'''

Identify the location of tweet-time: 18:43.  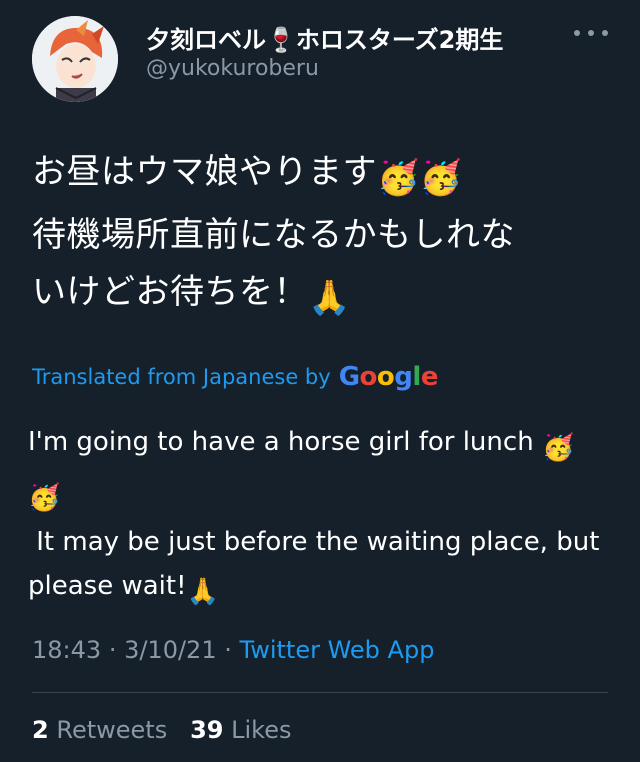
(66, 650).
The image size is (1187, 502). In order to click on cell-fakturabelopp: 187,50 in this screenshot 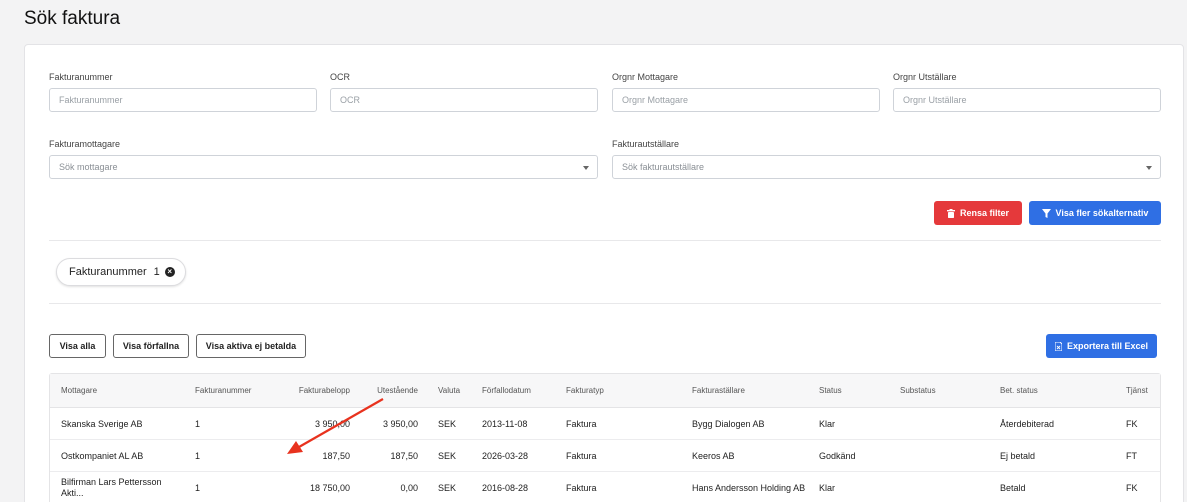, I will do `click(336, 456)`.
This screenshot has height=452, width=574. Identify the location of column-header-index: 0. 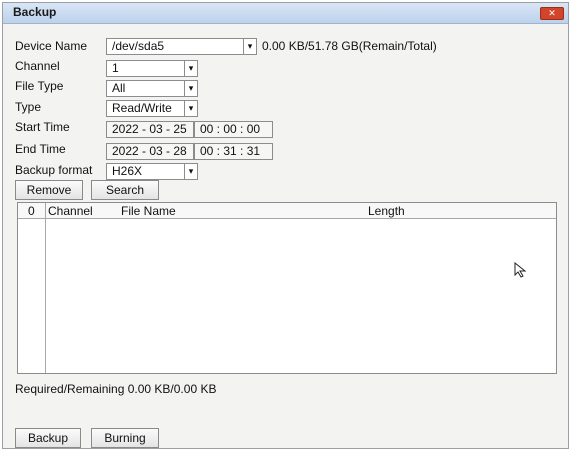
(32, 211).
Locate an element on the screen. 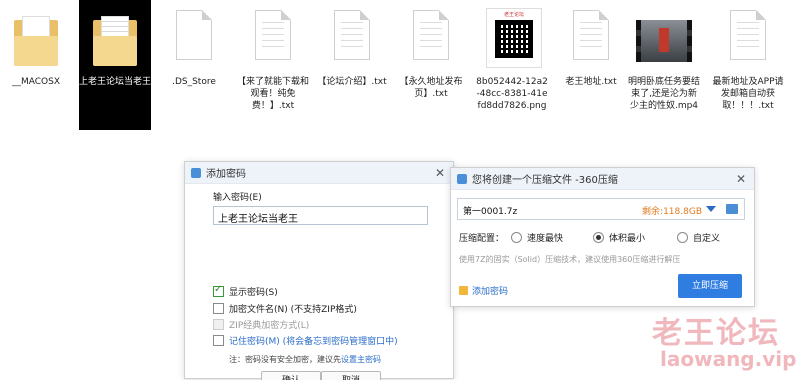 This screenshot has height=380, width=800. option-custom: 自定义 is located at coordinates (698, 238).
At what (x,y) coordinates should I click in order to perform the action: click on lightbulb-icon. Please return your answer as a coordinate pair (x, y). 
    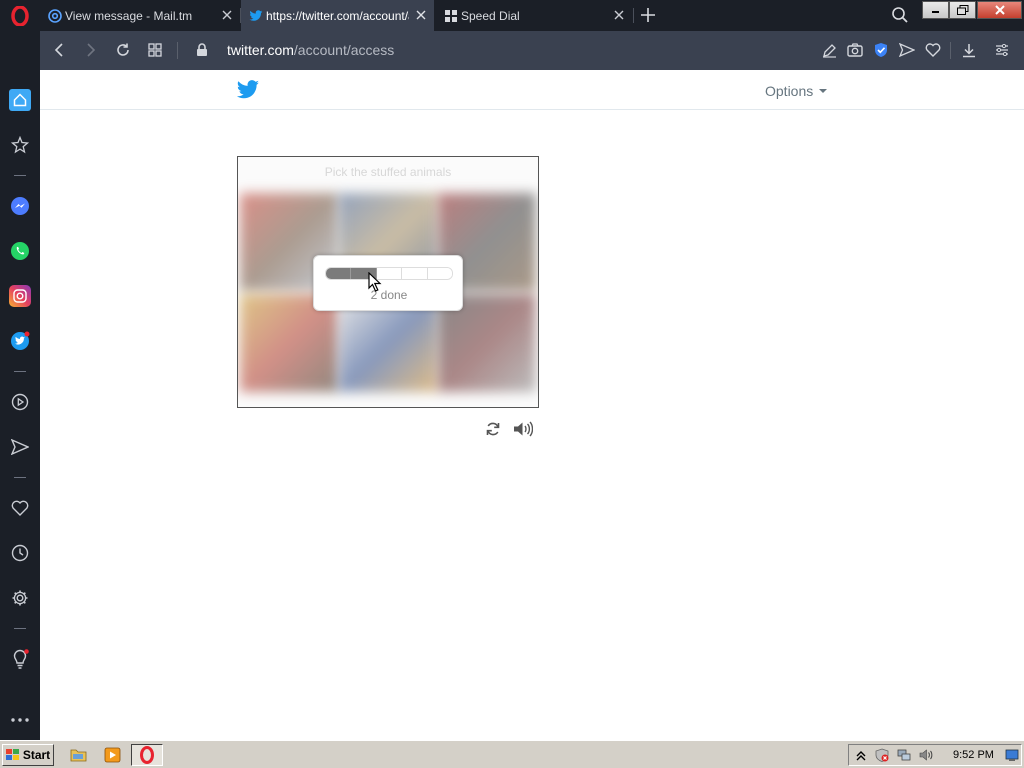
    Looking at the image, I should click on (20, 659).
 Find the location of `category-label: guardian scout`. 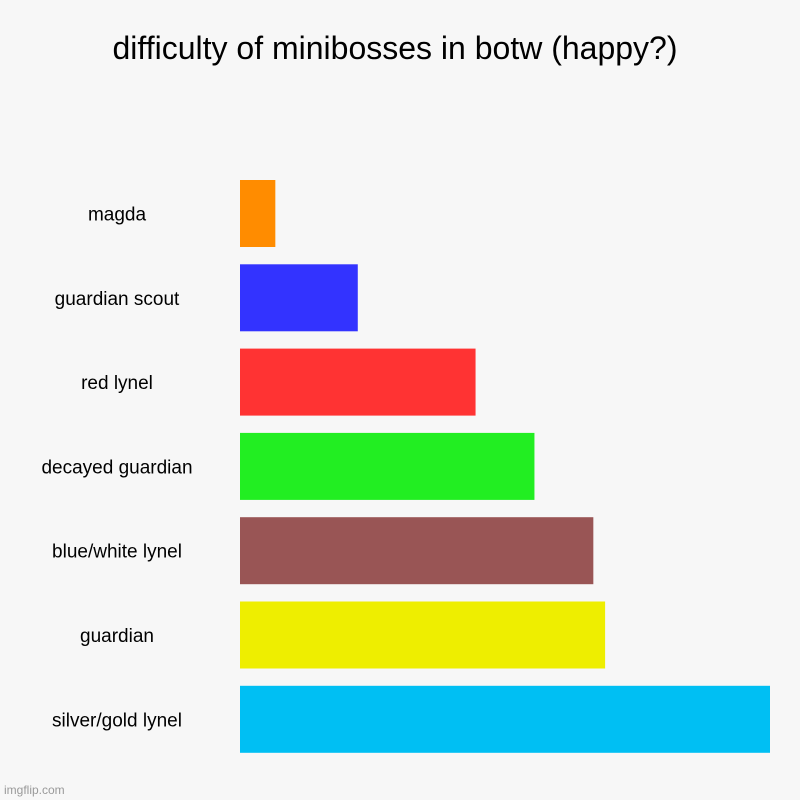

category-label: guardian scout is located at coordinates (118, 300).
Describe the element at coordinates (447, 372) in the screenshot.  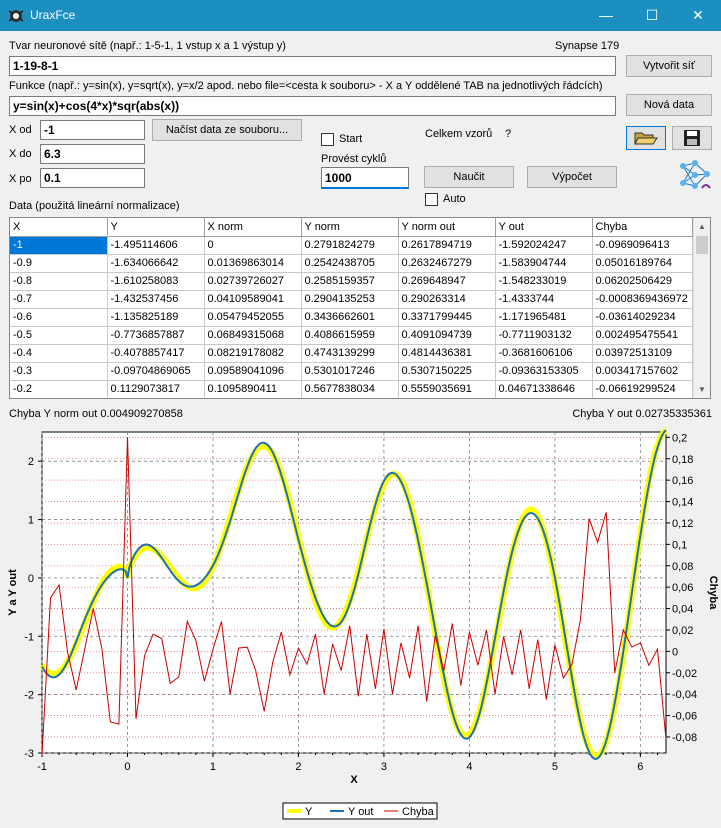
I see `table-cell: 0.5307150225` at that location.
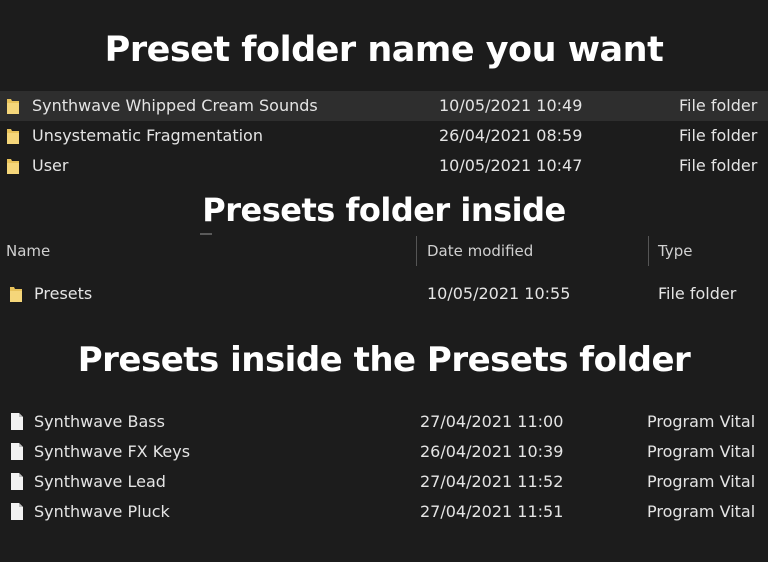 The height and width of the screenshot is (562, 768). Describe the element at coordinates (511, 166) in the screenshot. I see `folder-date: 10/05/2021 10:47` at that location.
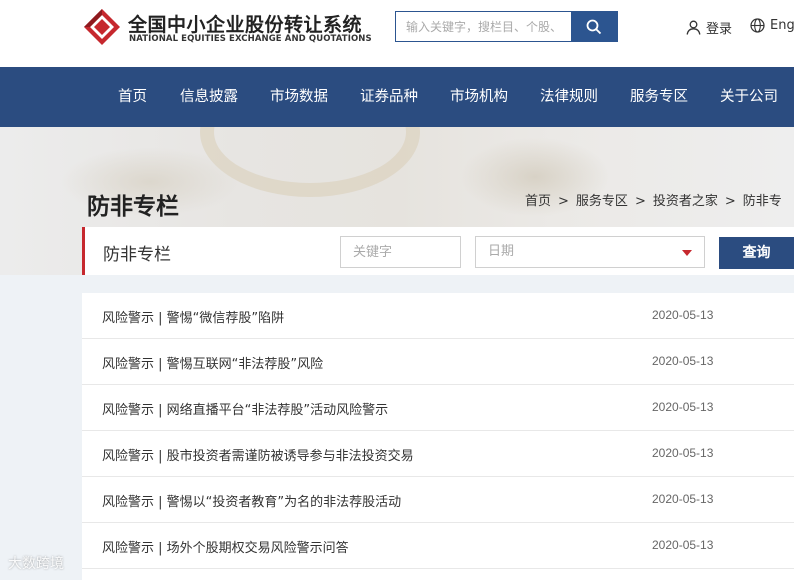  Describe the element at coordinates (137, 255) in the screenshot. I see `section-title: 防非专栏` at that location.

'''

REQUIRED ACTION:
Rewrite the rows from the line with "Describe the element at coordinates (447, 372)" to the line with "The height and", changing "(447, 372)" to "(452, 368)" and leaving everything else as it is. Return only those lines, and leave out the pictures.

EXERCISE RESULT:
Describe the element at coordinates (452, 368) in the screenshot.  
I see `table-cell: 0.5307150225` at that location.
 The height and width of the screenshot is (562, 768). Describe the element at coordinates (511, 166) in the screenshot. I see `folder-date: 10/05/2021 10:47` at that location.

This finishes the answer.